• GIVEN TEXT
So whats going to happen when trying to watch this on anything but a smart phone or that rotating portrait mode TV that was launched last year? Huge black bars that will look hideous on anything without localized back lighting?

Honestly for a film maker to be branding a movie as "And even this movie is.. in your hands" must mean he has no interest in audio fidelity or quality, because face it if the target audience is people watching on their phones the audio might as well be 128kbps mp3 quality without any sort of surround sound. Why bother even releasing it in theaters come to think of it, who in their right mind will bother to see a movie that takes up a third of the screen.
 
Some people will accept this because someone says it's cool and is "the thing" now. Some people are still trying to adjust to widescreen from standard.
 
The stupidest idea since the invention of moving pictures. I surprised nobody stabbed that ***** in the forehead with a rusty fork.

I bet that would look great on a 65" screen......
 
I bet that would look great on a 65" screen......
I'm beginning to see why they have those TVs that rotate to vertical. They were slightly ahead of themselves but now they will have some content to show. :)
 
I'm beginning to see why they have those TVs that rotate to vertical. They were slightly ahead of themselves but now they will have some content to show. :)

• DATASET RECORDS
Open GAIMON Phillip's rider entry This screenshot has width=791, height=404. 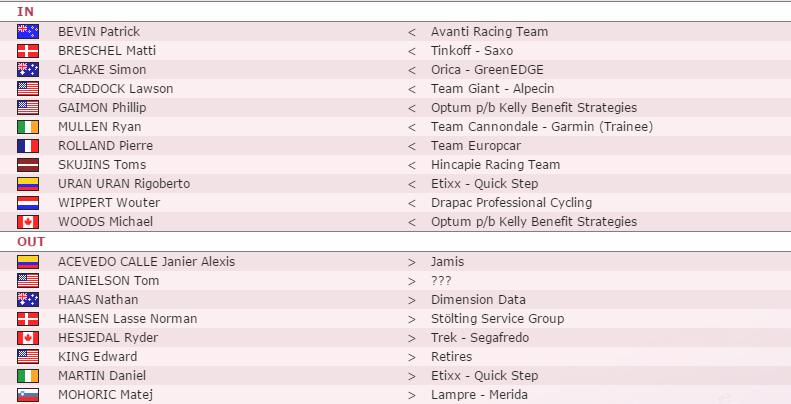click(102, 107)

--

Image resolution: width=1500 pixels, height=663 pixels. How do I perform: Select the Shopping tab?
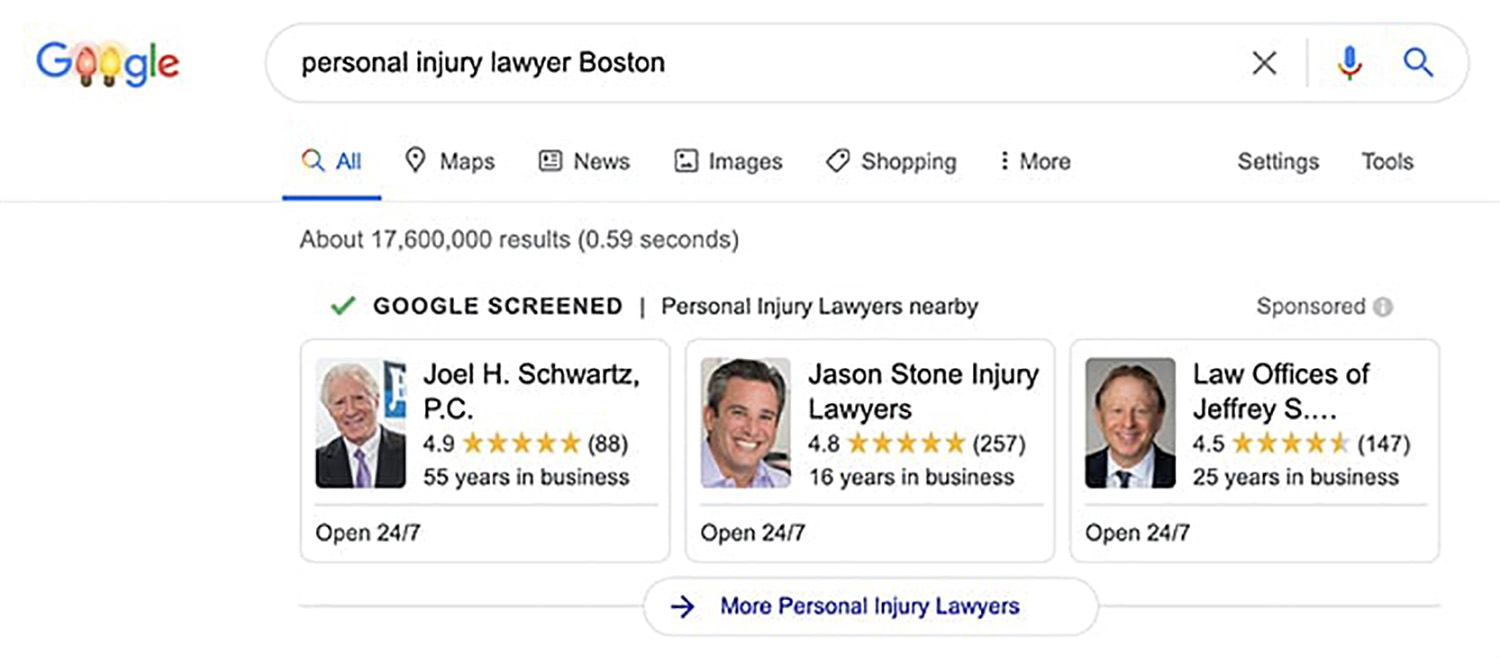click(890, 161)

• WHAT TO WORK ON
Reproduce word for word the part of the comments on the vertical movie format starting at "So whats going" and ending at "widescreen from standard.".

• EXERCISE ANSWER
So whats going to happen when trying to watch this on anything but a smart phone or that rotating portrait mode TV that was launched last year? Huge black bars that will look hideous on anything without localized back lighting?

Honestly for a film maker to be branding a movie as "And even this movie is.. in your hands" must mean he has no interest in audio fidelity or quality, because face it if the target audience is people watching on their phones the audio might as well be 128kbps mp3 quality without any sort of surround sound. Why bother even releasing it in theaters come to think of it, who in their right mind will bother to see a movie that takes up a third of the screen.
 
Some people will accept this because someone says it's cool and is "the thing" now. Some people are still trying to adjust to widescreen from standard.